> **Texto**
# Enviar bytes por puerto serial



## el_patriarca (Feb 11, 2012)

hola a todos, ojala alguien pueda ayudarme en este problema: estoy usando visual basic 2010 para enviar un dato por el puerto serial. Esta es la rutina que uso:


Sub SendSerialData(ByVal data As String)

    Using com1 As IO.Ports.SerialPort = _
            My.Computer.Ports.OpenSerialPort("COM1")
        com1.WriteLine(data)
    End Using

End Sub




pero mi problema es que el programa envía caracteres y yo necesito que envíe el valor hexadecimal de la variable. por ejemplo, si mi variable vale 0x09 en hexadecimal, mandar el valor 0000 1001. pero en lugar de mandar el valor hexadecimal, el programa  manda el caracter '9'.

ya intenté cambiando el tipo de dato a byte, tanto de la subrutina como de la variable, incluso  le indique que envie Val(data) pero igaul manda un caracter. si alguien sabe de alguna rutina que envíe un byte por el puerto serie le estaré muy agradecido.




*edito*: no es necesario que el programa sea en vb2010. si alguien sabe de algún programa que envíe bytes por el puerto serial sería de gran ayuda, solo necesito darle un valor, por ejemplo  127 y que el programa mande el valor 0x7f por el puerto serial. tan solo eso. no importa que sea en el lenguaje que fuere. agradezco de antemano cualquier ayuda o sugerencia.

> **Material aportado**
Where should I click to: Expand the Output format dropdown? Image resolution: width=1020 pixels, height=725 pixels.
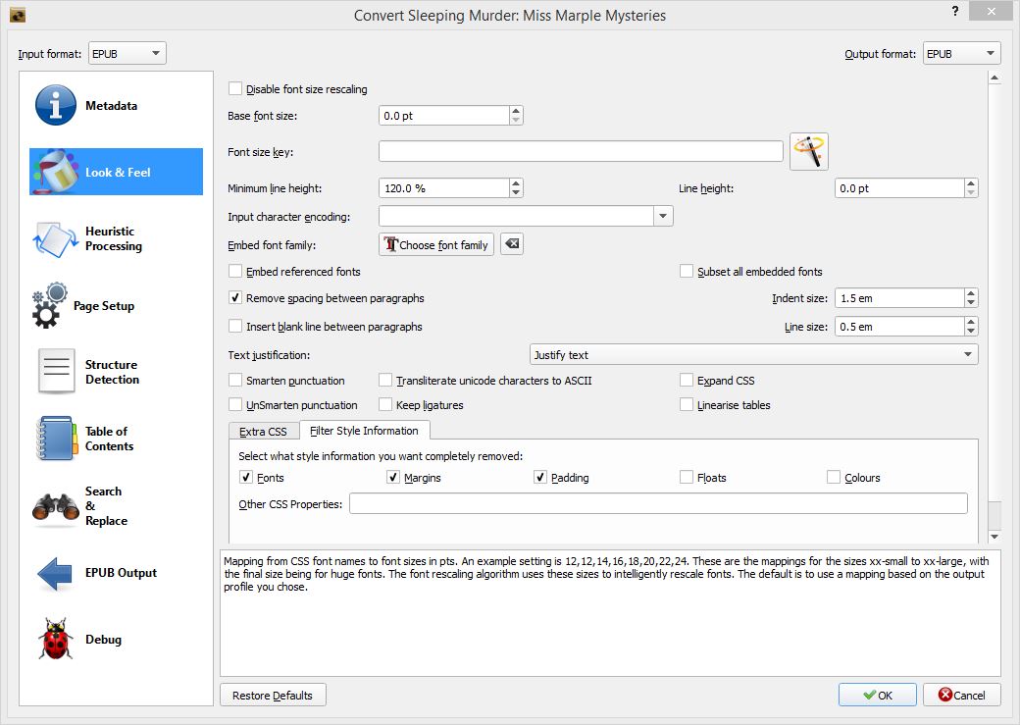click(x=961, y=54)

> **Actividades**
**1)** Reproduce con exactitud el pasaje del texto que empieza con "com1.WriteLine(data)" y sigue hasta "estaré muy agradecido.".
**2)** Responde estas preguntas sobre el texto:
(a) ¿Qué versión de Visual Basic se usa para enviar el dato por el puerto serial?
(b) ¿Qué carácter manda el programa cuando la variable vale 0x09?
(c) Según la edición, ¿qué valor debe enviar el programa si se le da el número 127?
El listado no guarda ninguna relación con el texto.

> **Respuestas**
**1)**
com1.WriteLine(data)
    End Using

End Sub




pero mi problema es que el programa envía caracteres y yo necesito que envíe el valor hexadecimal de la variable. por ejemplo, si mi variable vale 0x09 en hexadecimal, mandar el valor 0000 1001. pero en lugar de mandar el valor hexadecimal, el programa  manda el caracter '9'.

ya intenté cambiando el tipo de dato a byte, tanto de la subrutina como de la variable, incluso  le indique que envie Val(data) pero igaul manda un caracter. si alguien sabe de alguna rutina que envíe un byte por el puerto serie le estaré muy agradecido.

**2)**
(a) Visual Basic 2010.
(b) El carácter '9'.
(c) El valor 0x7f.